Conversas sobre o atual momento do País, angústias e tristezas diante dos acontecimentos do ano e reflexões sobre nossa sociedade foram os temas base para a criação de O Meu Nome é Qualquer Um, recém-lançado pelo selo YBMusic. A vontade e, mais ainda, a necessidade de expressar o que pensavam e sentiam tornaram o processo urgente e em menos de seis meses o disco estava pronto.

“O Brasil, o feminismo, o Trump, a Samarco… A gente foi tratando isso nas canções, que foram nascendo dessas conversas.
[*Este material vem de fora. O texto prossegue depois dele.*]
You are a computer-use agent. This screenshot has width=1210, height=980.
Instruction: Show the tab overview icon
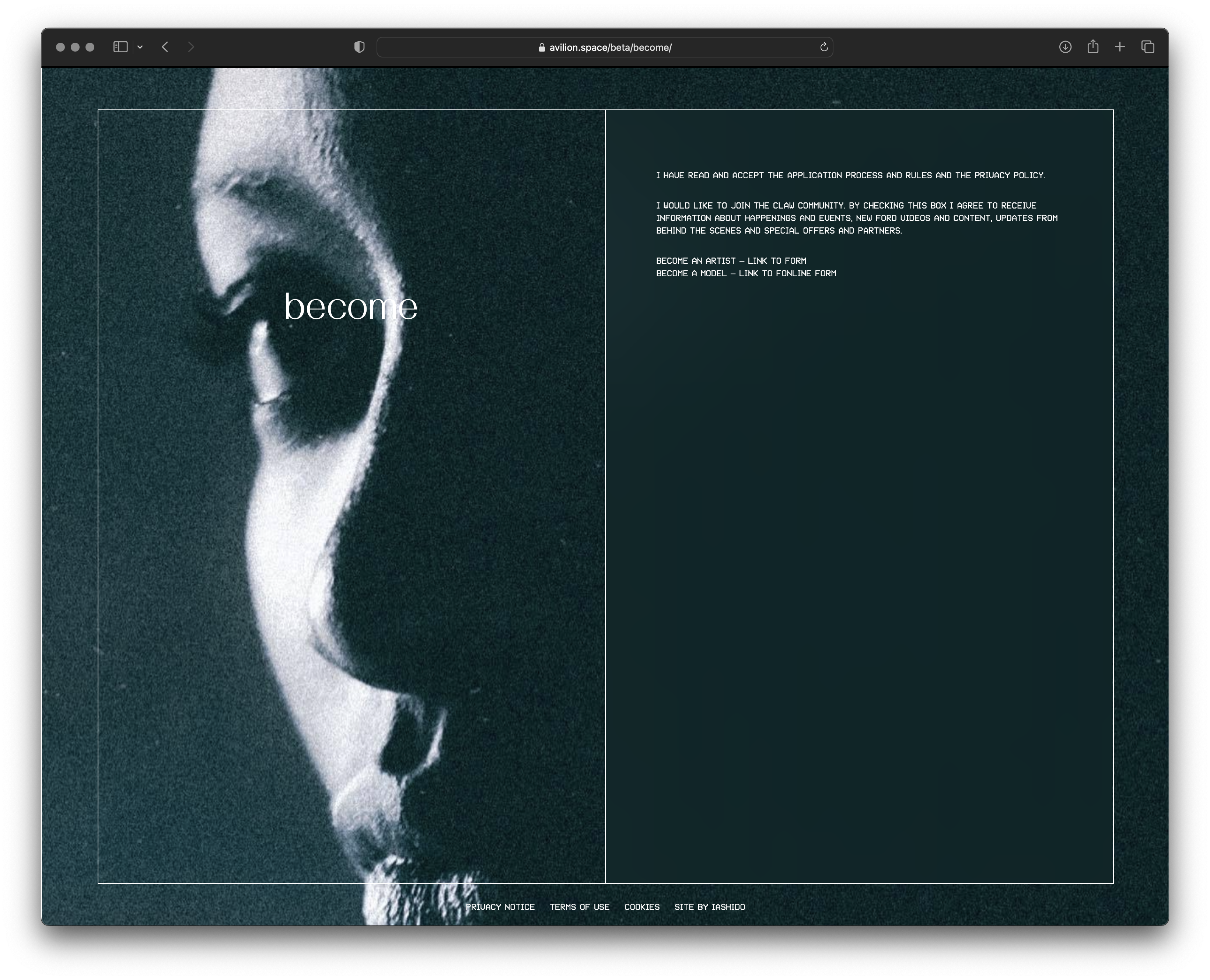1147,47

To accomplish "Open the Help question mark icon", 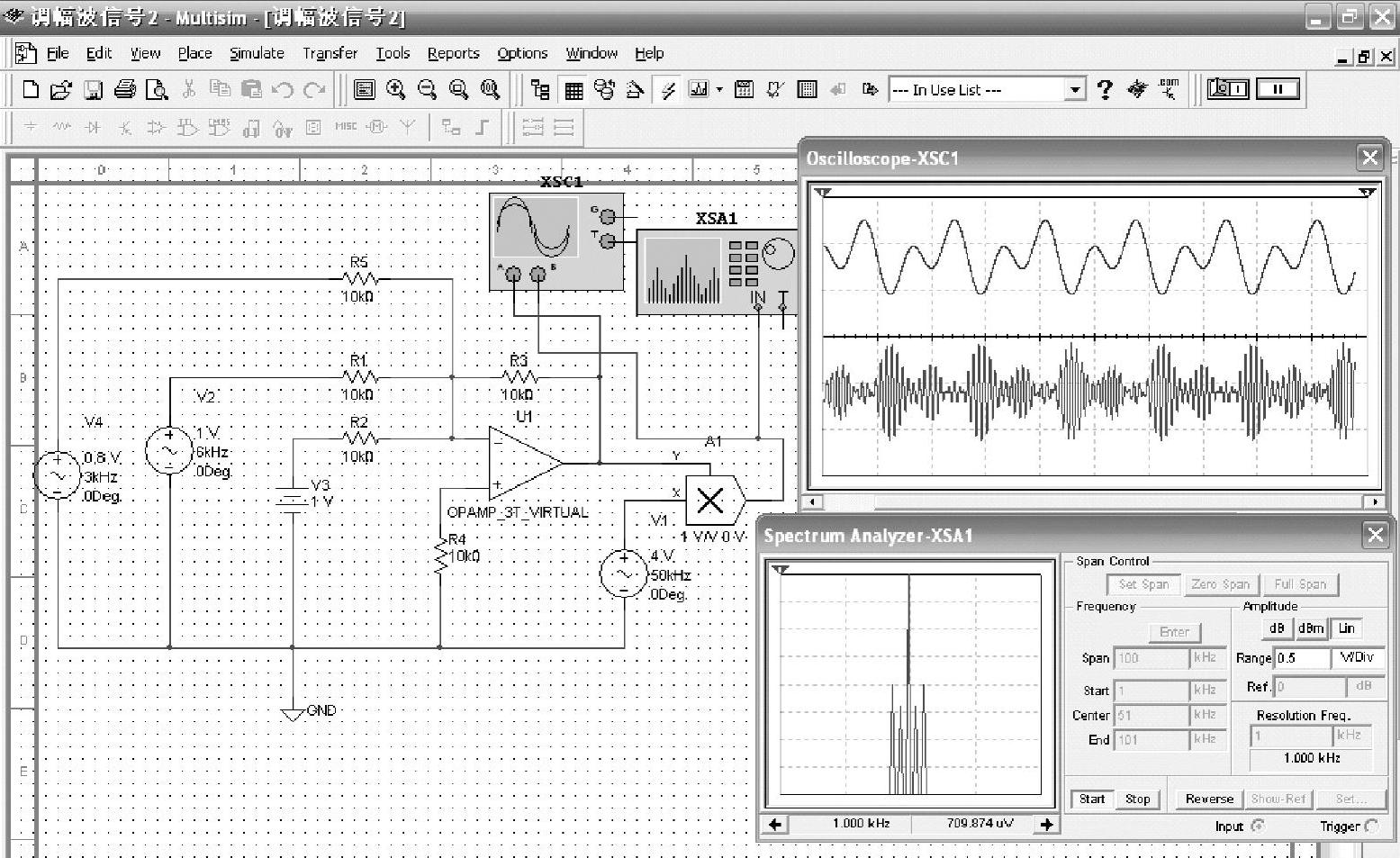I will pos(1105,89).
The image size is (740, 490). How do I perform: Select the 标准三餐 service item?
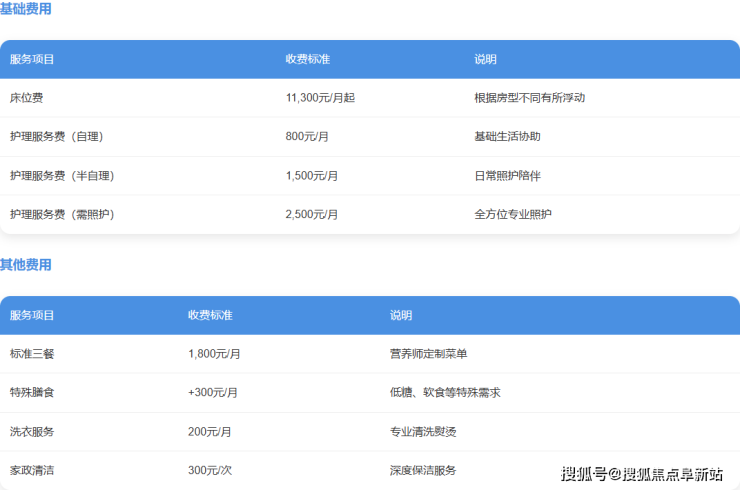click(32, 353)
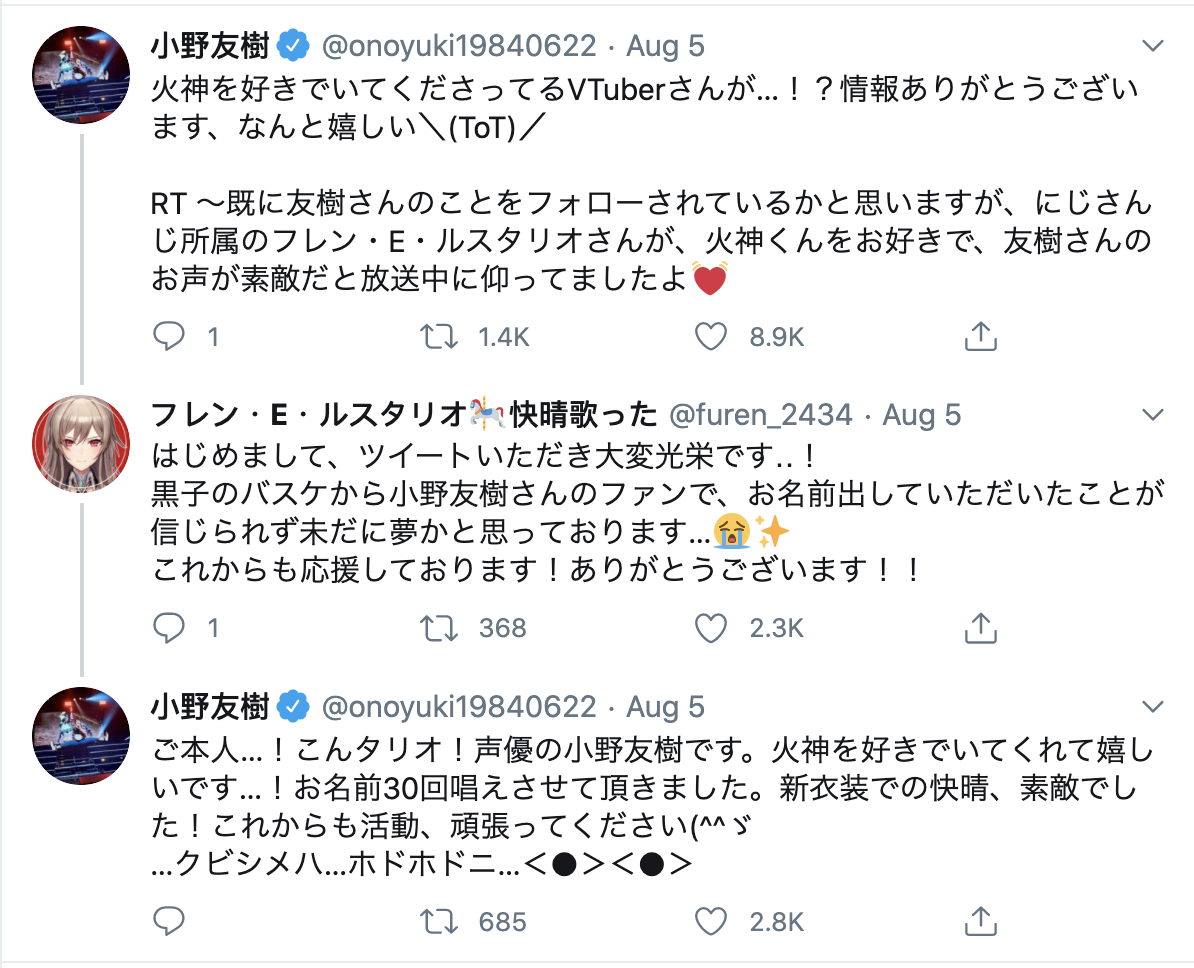Screen dimensions: 1194x968
Task: Click the @onoyuki19840622 handle on first tweet
Action: (x=458, y=46)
Pela urgência, nosso projeto não foi pensado, foi acontecendo. Tudo tinha uma pressa que pode parecer descuido, mas era certeza. Aconteceu um assunto na vida e ele é deste ano. Ainda que essas canções venham a ser ouvidas daqui a dez anos, a gente queria que elas fossem ouvidas neste ano. As músicas falam de agora e durarão, mas queríamos que elas fossem colocadas sob o prisma do Brasil de 2016”, conta Fróes.
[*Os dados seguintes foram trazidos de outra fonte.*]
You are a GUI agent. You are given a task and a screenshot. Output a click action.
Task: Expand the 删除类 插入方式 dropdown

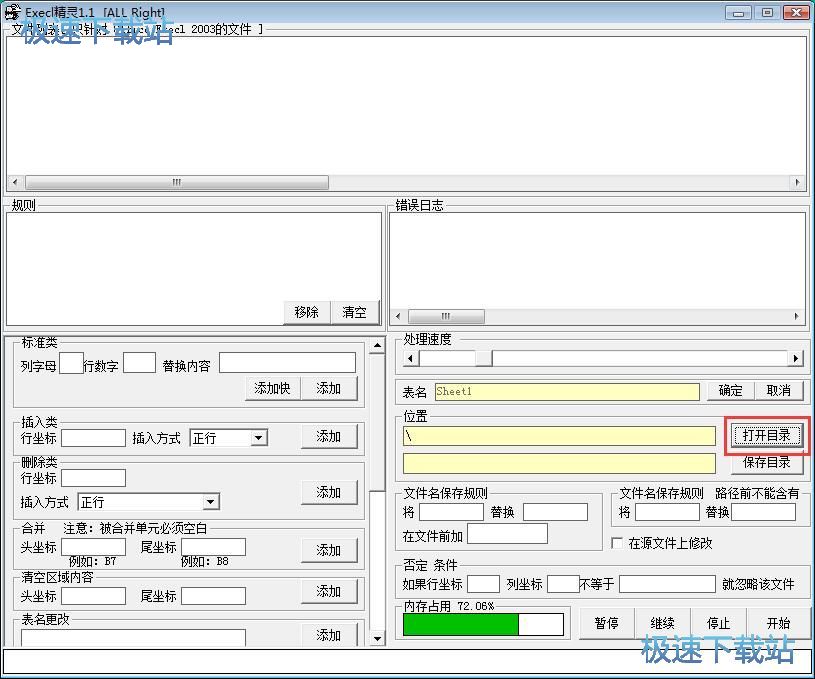click(x=210, y=502)
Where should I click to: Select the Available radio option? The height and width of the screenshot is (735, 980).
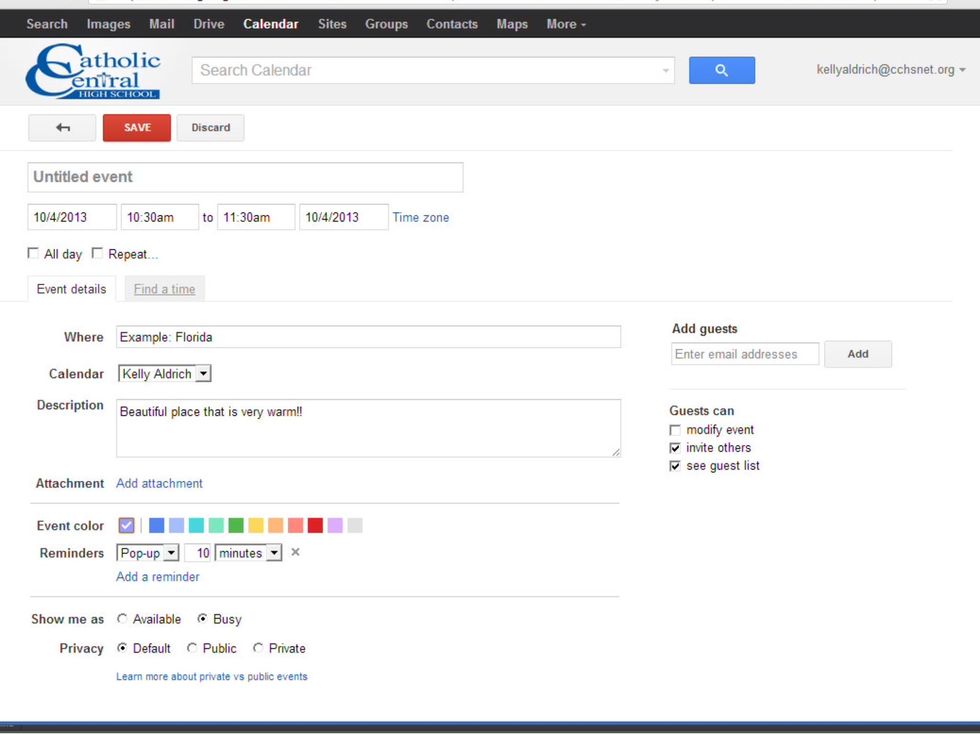click(122, 619)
“De fato, apesar de não terem uma característica específica, no sentido de que só possam ser ouvidas em 2016, essas canções não são perecíveis, mas têm essa necessidade de tempo. Elas falam de assuntos que vinham para nós e são de agora. Se a gente queria falar de transexualidade ou da experiência de uma nova masculinidade, tinha que ser agora. O que vai ser no ano que vem? Eu não sei. Não sabemos se ele (o álbum) teria em outro ano a potência que ele tem sendo lançado este ano”, reitera Lacerda.

O problema racial, o terceiro sexo, as redes sociais, o assassinato de crianças negras nas favelas, o amor e a morte são assuntos expressados nas 13 canções do disco, com arranjos de voz e violão, que foi gravado ao vivo com a participação do compositor paulistano Rodrigo Campos. Apesar do canto delicado, as palavras são fortes e certeiras. Romulo lembra: “O ruído está na letra. A letra é definitivamente a protagonista. As canções foram feitas para ela. O ruído entre o amor que nasce entre dois homens, o ruído da morte de uma criança negra, de um menino trans que passa na rua e gera um encantamento, de um cara que está procurando um lugar para morrer… Esse é o ruído que queríamos apresentar”. 

Empatia certeira e criativa

O encontro de César Lacerda – cantor, compositor e multi-instrumentista mineiro, de Diamantina, que já lançou dois álbuns e tem parcerias com Matheus Nachtergaele, Eucanaã Ferraz e Roberta Campos, entre outros – com o cantor e compositor paulistano Romulo Fróes (sete trabalhos autorais e parcerias com Kiko Dinucci, Rodrigo Campos e Marcelo Cabral, entre outros) é visto pelos dois como um acontecimento de influência recíproca para o processo de composição, no modo de se tocar e na forma de ambos colocarem a voz nas canções. Encontro que, asseguram, impactará os trabalhos individuais de cada um daqui para a frente.

“Nisso tudo o mais importante foi que ‘aconteceu um negócio mesmo’. Ao menos na minha vida, não é todo dia que encontro um cara com quem quero fazer 20 músicas. 2016 foi um ano muito complicado, mas, de alguma maneira, aconteceu essa coisa nas nossas vidas, uma espécie de língua artística foi criada entre nós, em meio a este ano caótico. Além disso, este disco resgatou um jeito que eu tinha perdido por conta de trabalhos muito conceituais que eu vinha fazendo, em que o conceito vinha antes da composição. Com César, voltei a compor como quando comecei. Canção pela canção”, explica Fróes.

“Minha chegada na vida do Romulo e a dele na minha foi uma espécie de bote salva-vida. Aconteceu bem no momento em que o Brasil caiu, que o mundo caiu. A criação é algo que está disposto a ser um carrinho bate-bate. No momento em que me choquei com Romulo foi necessário fazermos essas músicas. Este disco só foi assinado como de César e Romulo pelo fato de uma terceira via ter sido gerada. Eu precisava chegar na voz dele e ele na minha”, diz Lacerda. Para ele, Meu Nome é Qualquer Um também é um convite às reflexões sobre o tempo de fala e o tempo da escuta. Como um chamado para o coautor, o álbum diz: “Ouça isso aqui que temos a dizer. Este disco vai te obrigar a sentar, ouvir e digerir tudo”.